The output of the service is a classification map into N classes. In the K-means unsupervised classfication the user can define up to 12 classes. The output K-means classification map is offered with the qualitative color scheme as shown in the below legend.

## Inputs

The K-means service requires as input one or more calibrated Datasets from the same mission or constellation.

## Parameters

The K-means service requires a specified number of mandatory and optional parameters. Table 1 describes the K-means service parameters.

Parameter Description Required Default value
Input reference product(s) Reference to input product(s) to be used in the k-means unsupervised classification. If more than a product reference is given a collocation is made to have an image stack on the same grid. YES
List(s) of comma separated assets List of single-band assets to be extracted from input product reference/s and used in the k-means classification YES
Number of classes This parameter specifies the number of classes (N_C) to be used in the k-means classification. N_C>1 and N_C<=12. YES 5
Number of PCs to be used in the EO data reduction This optional parameter defines the number of PCs (N_PC) to be employed in the k-means classification with PCA EO data reduction. N_PC>1 and N_PC<=3. NO
Area of Interest This optional parameter defines the area of interest expressed as a Well-Known Text value. If set, it overrides the automatic determination of the maximum common area between the input-reference products geometry. YES

Table 1 - Service parameters for the K-means processor.
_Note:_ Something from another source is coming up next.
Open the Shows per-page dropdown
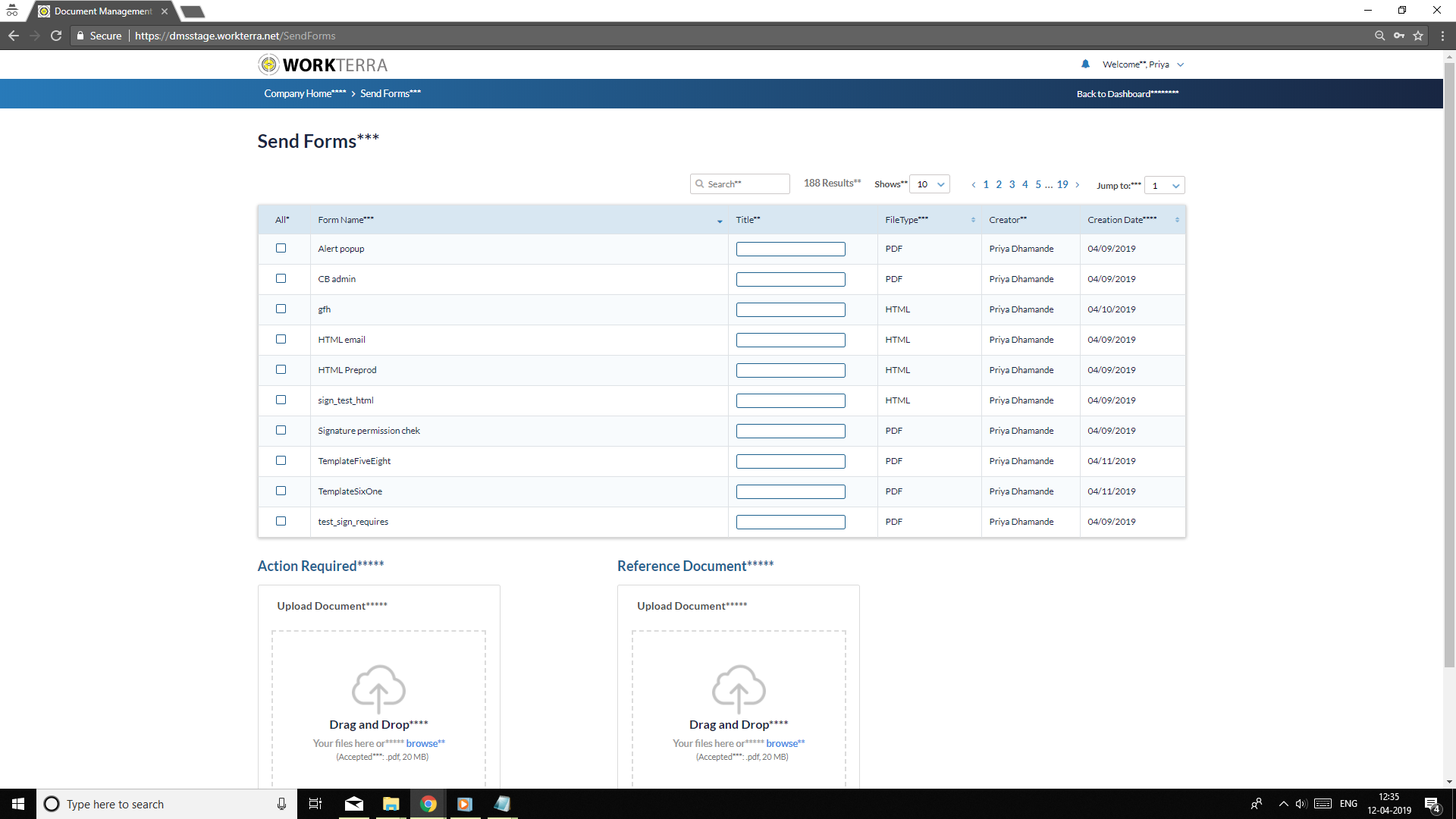Image resolution: width=1456 pixels, height=819 pixels. [x=929, y=184]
### Input product references

The reference/s to input Calibrated datasets containing the single-band assets to be used in the K-Means classification.
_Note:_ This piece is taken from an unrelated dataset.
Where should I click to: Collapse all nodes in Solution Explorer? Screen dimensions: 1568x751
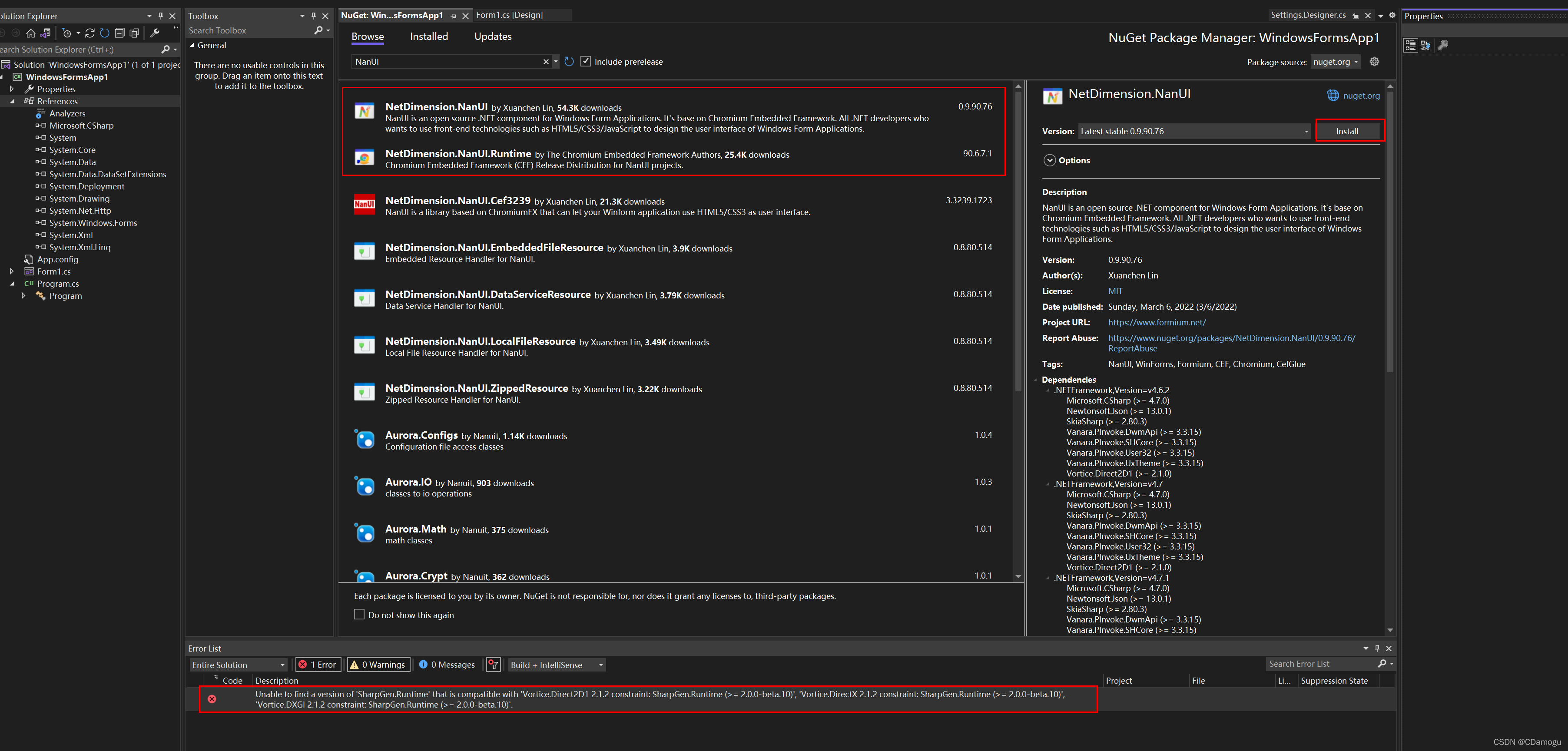[119, 33]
### List-of-comma-separated-bands

This second mandatory parameter is a list of bands expressed as a comma separated list of common band names. The list of single-band geophysical assets to be used for the co-location shall be given as a list of comma separated CBN.

Example

To define a Sigma0 single-band assets from SAR data in X-Band and HH polarization (e.g. s0_db_x_hh) from a single Radar Calibrated Dataset, the user shall define 1 input assets in K-means as following:

s0_db_x_hh


Example

To define multiple reflectance single-band assets from VIS and NIR (e.g. blue, green, red, and nir) from two Optical Calibrated Dataset, the user shall define 4 input assets in K-means as following:

blue,green,red,nir


### Number of classes

This third mandatory parameter specifies the Number of Classes (N_C) to be used in the k-means classification.

Warning

The number of Number of Classes (N_C) shall be N_C > 1 and N_C <= 12.

### Number of PCs to be used in the EO data reduction

If needed, the K-means service offers possibility to employ the Principal Component Analysis (PCA) dimensionality reduction algorithm. Thus, this optional parameter defines the number of Principal Components (N_PC) to be employed in the k-means classification with PCA EO data reduction. As an example, in case N_PC is equal to 2 the first 2 PCs components are used in the image classification instead of all input assets.

Warning

The number of Principal Components (N_PC) shall be N_PC > 1 and N_PC <= 3.

Note

If the number of Principal Components (N_PC) is not specified the k-means unsupervised classification is made without PCA dimensionality reduction.

### AOI

This last parameter defines the area of interest expressed as a Well-Known Text value.

Tip

In the definition of “Area of interest as Well Known Text” it is possible to apply as AOI the drawn polygon defined with the area filter. To do so, click on the :fontawesome-solid-magic: button in the left side of the "Area of interest expressed as Well-known text" box and select the option AOI from the list. The platform will automatically fill the parameter value with the rectangular bounding box taken from the current search area in WKT format.

## Output

The result product of the K-means service is a single-band classification map GeoTIFF in COG format. Product specifications for this service are shown in the below Table.

Attribute Value / description
Long Name K-means unsupervised classification map
Short Name k-means-classification
Description K-means classification map into N classes
Data Type Int16
Band Single
Format COG
Projection Native or EPSG:4326 - WGS84
Fill Value 0
Attribute Value / description
Long Name Co-located input single band assets employed in K-Means
Short Name pc-1, pc-2, pc-N
Description Geophysical quantity (reflectance or backscatter) after a co-location geometric correction.
Data Type Float32
Band Single
Format COG
Projection Native or EPSG:4326 - WGS84